Literature DB >> 19388585

[Mutation spectrum of Gaucher disease in Tunisia: high frequency of N370S/Rec NciI compound heterozygous].

W Cherif1, H Ben Turkia, N Tebib, O Amaral, F Ben Rhouma, M S Abdelmoula, H Azzouz, C Caillaud, M-C Sà Miranda, S Abdelhak, M-F Ben Dridi.   

Abstract

Gaucher disease is the most common lysosomal storage disorder, it results from the inherited deficiency of the enzyme glucocerebrosidase, the accumulation of its substrate causes many clinical manifestations.
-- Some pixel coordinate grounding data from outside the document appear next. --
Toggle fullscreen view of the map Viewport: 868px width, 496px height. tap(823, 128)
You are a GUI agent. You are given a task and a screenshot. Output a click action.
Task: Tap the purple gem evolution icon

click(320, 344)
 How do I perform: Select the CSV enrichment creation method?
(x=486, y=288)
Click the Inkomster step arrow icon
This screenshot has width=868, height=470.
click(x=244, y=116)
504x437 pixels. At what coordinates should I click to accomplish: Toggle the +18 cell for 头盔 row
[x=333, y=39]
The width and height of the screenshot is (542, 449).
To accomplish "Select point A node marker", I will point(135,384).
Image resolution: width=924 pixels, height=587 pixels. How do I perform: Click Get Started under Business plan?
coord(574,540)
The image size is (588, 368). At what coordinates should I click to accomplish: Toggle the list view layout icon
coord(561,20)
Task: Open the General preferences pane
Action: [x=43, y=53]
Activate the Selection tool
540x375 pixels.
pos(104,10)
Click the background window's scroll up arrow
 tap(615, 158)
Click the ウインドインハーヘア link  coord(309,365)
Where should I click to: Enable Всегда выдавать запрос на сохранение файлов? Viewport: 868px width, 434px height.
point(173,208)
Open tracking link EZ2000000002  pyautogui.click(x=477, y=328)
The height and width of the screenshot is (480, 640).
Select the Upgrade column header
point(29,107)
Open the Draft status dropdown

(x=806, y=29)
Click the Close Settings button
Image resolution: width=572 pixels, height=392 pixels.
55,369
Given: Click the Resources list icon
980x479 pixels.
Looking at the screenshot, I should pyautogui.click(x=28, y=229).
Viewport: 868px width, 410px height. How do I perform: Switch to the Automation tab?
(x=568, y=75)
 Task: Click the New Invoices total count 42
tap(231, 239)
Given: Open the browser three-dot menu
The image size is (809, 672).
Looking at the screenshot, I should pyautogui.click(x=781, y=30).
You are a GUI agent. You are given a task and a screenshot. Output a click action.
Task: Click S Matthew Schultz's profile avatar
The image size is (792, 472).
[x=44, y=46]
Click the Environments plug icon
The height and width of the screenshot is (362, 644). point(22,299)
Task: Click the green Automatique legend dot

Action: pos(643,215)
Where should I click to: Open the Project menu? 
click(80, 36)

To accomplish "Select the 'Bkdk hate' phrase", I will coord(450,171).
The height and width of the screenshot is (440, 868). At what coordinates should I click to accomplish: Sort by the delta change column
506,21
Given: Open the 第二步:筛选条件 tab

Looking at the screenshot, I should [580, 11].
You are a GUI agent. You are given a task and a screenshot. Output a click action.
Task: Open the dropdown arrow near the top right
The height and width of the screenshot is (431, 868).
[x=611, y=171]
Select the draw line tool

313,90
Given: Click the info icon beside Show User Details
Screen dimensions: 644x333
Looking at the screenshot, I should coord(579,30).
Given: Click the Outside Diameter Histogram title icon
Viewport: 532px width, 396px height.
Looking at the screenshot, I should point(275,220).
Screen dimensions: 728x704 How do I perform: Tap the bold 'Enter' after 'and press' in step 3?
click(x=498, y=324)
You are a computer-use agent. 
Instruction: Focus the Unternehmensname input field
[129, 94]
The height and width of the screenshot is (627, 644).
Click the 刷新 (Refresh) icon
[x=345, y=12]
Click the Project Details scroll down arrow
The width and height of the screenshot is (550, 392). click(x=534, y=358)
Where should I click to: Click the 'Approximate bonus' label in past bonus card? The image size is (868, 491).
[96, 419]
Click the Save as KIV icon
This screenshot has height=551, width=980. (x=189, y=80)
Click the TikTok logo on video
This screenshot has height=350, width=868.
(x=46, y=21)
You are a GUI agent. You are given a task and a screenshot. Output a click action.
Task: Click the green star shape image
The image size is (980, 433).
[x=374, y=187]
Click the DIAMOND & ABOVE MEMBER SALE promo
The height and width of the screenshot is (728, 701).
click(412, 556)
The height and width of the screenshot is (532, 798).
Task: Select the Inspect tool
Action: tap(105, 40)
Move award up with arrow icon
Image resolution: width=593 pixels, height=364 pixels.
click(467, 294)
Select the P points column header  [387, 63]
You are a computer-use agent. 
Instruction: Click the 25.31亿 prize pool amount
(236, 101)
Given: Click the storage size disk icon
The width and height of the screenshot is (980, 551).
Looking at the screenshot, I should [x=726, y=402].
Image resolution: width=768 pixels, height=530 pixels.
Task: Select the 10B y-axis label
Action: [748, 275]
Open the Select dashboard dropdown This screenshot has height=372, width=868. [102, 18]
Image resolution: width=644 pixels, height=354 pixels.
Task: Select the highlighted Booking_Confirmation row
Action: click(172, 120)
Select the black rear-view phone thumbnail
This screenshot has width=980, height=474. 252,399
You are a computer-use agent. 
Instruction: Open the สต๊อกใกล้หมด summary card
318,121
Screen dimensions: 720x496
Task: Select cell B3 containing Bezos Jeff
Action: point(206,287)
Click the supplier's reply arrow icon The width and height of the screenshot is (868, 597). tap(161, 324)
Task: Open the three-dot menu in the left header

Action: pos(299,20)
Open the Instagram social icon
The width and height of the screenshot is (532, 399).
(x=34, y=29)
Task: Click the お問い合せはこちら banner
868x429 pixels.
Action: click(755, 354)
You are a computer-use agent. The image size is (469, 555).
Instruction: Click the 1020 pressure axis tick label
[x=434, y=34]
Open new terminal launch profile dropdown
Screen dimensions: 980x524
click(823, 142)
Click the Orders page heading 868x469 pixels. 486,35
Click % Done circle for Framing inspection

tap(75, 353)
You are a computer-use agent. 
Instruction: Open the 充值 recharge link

Since the discovery of GBA gene, more than 200 different mutations have been identified, but only handful mutations are recurrent (N370S, L444P and c.84insG). In order to determine the mutation spectrum in Tunisia, we performed recurrent mutation screening in ten unrelated Tunisian children with Gaucher disease. Screening of recurrent mutation by PCR/RFLP and direct sequencing, has shown that N370S is the most frequent mutation (6/20 mutant alleles, 30%), followed by recombinant allele (RecNciI) which is found in five patients (5/20 mutant alleles, 25%), the L444P mutation represent 20% (4/20 mutant alleles). Our findings revealed that five among ten studied patients, were compound heterozygous N370S/RecNciI (50%). The screening of these mutations provides a simple tool for molecular diagnosis of Gaucher disease in Tunisian patients and allows also genetic counselling for their family members.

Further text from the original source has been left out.